Tratándose de El Niño, ni siquiera un año bueno puede garantizar que no haya consecuencias, y este viene precisamente fuerte, con previsiones que hablan de que alcanzará su mayor intensidad este mes de enero, y que la situación podría extenderse hasta mayo o incluso junio de 2016. Los expertos sitúan a este Niño como uno de los más potentes de los últimos 65 años.

¿Qué es El Niño y a qué regiones afecta más?

Hablamos de un fenómeno cíclico, causante de grandes desajustes climatológicos, que tiene su origen en el calentamiento del océano Pacífico, y cuyos efectos pueden causar estragos en la población y en el medio ambiente en los países de la cuenca del Pacífico. En algunas zonas, pueden generarse lluvias intensas. En otras, fuertes sequías, con sus correspondientes consecuencias en sectores como la agricultura, la pesca, la energía hidroeléctrica o el transporte.

Colombia vive de hecho este año una grave sequía (con un descenso de un 30% menos de lluvia que los índices históricos), que tiene castigados a cerca de 300 municipios con racionamiento de agua, por la bajada de niveles en ríos y quebradas. La Costa Atlántica (Guajira, Cesar y Magdalena); el altiplano cundiboyacense, el sur del país (Huila) y regiones como Arauca y Casanare son las más vulnerables históricamente al fenómeno. Las medidas de ahorro energético y de agua entran aquí en juego.

¿Por qué le tememos tanto? ¿Qué consecuencias puede traer El Niño?

El Niño puede tener las siguientes consecuencias para Colombia, tal como explicaba en su momento la Unidad Nacional para la Gestión del Riesgo de Desastres (UNGRD): “Se afecta la agricultura; se limita la generación de energía; se incrementan los incendios forestales; disminuye el nivel de los caudales; en algunos lugares, no hay agua, ¡ni siquiera! para el consumo humano, entre otras múltiples situaciones lamentables”.

El incremento de los incendios forestales puede significar alerta roja, pero existen además consecuencias no medioambientales, pero igual de importantes, en las que también debemos pensar, la desnutrición y el mayor riesgo de enfermedades, sobre todo infantiles, tal como ha apuntado la propia Unicef es una de ellas. Y la subida de precio de los servicios públicos de agua y electricidad, otra.

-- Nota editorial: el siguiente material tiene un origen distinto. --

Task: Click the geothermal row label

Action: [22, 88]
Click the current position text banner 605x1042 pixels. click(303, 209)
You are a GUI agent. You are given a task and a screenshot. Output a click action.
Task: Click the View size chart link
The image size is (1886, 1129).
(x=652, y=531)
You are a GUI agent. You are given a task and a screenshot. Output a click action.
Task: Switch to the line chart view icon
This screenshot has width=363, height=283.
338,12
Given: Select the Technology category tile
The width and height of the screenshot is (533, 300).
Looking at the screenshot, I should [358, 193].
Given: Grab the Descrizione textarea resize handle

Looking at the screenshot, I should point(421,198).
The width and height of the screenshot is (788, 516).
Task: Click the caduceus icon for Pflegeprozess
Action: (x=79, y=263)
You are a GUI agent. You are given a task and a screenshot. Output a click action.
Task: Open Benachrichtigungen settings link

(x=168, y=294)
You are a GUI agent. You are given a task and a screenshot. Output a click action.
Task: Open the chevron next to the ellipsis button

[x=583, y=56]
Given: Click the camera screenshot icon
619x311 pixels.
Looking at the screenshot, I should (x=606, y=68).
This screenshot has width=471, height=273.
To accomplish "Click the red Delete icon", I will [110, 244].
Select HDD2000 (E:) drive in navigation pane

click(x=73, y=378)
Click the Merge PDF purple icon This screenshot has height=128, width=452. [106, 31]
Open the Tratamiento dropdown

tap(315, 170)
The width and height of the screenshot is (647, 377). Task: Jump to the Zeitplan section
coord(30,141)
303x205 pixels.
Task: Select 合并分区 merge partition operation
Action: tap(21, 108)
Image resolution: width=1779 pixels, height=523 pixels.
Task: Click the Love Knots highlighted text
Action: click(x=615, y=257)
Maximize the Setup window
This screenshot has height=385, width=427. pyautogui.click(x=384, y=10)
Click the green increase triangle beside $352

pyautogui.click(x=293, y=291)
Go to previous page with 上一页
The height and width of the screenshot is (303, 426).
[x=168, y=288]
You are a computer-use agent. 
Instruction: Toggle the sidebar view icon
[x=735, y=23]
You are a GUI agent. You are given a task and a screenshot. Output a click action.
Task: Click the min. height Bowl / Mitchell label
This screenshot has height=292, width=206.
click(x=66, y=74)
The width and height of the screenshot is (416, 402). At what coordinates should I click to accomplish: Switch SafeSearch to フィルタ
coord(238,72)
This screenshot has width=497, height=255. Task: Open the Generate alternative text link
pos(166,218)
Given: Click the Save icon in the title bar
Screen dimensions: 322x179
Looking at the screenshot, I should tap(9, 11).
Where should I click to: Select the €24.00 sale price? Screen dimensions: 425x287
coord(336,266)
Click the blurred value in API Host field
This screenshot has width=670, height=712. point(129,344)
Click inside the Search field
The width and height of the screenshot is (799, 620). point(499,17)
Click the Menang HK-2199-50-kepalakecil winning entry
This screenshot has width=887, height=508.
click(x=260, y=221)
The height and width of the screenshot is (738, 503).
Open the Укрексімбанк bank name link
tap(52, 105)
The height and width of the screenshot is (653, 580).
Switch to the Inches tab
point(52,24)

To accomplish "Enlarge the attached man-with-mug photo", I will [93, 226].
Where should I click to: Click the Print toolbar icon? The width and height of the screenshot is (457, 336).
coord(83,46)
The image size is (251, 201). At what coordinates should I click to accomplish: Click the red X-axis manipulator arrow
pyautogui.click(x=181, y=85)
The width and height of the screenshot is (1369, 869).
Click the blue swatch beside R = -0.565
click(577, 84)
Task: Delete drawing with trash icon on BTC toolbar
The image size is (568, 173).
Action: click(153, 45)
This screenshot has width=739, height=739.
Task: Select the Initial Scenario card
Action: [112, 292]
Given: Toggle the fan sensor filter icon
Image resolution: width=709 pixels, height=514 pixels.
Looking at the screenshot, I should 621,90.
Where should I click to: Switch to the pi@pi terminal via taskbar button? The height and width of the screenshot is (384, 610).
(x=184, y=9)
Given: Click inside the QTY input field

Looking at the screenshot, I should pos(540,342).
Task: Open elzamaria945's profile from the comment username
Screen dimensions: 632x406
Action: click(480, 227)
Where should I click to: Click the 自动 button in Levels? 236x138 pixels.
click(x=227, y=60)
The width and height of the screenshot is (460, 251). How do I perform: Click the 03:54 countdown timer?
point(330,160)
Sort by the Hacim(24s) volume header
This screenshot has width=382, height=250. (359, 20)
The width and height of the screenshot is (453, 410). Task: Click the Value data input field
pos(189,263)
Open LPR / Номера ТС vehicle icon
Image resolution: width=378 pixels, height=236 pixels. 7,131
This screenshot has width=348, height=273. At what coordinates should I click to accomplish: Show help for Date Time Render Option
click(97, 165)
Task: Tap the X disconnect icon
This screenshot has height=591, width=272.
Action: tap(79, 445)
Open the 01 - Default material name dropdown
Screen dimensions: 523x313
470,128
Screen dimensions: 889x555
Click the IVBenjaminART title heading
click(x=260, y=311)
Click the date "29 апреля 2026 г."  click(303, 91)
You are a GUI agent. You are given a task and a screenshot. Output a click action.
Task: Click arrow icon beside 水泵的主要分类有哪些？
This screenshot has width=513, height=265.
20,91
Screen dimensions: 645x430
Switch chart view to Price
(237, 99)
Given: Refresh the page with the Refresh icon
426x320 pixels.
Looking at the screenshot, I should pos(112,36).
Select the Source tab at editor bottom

Para Colombia, El Niño es cosa seria, por lo que se destinan millones de pesos para enfrentarlo cada año, y forma parte incluso de la agenda gubernamental, que elaboró la temporada pasada un instructivo sobre cómo afrontarlo. La propia Unicef señala que los países más vulnerables a El Niño en Suramérica parecen estar mejor preparados que hace veinte años. Pero nunca conviene bajar la guardia.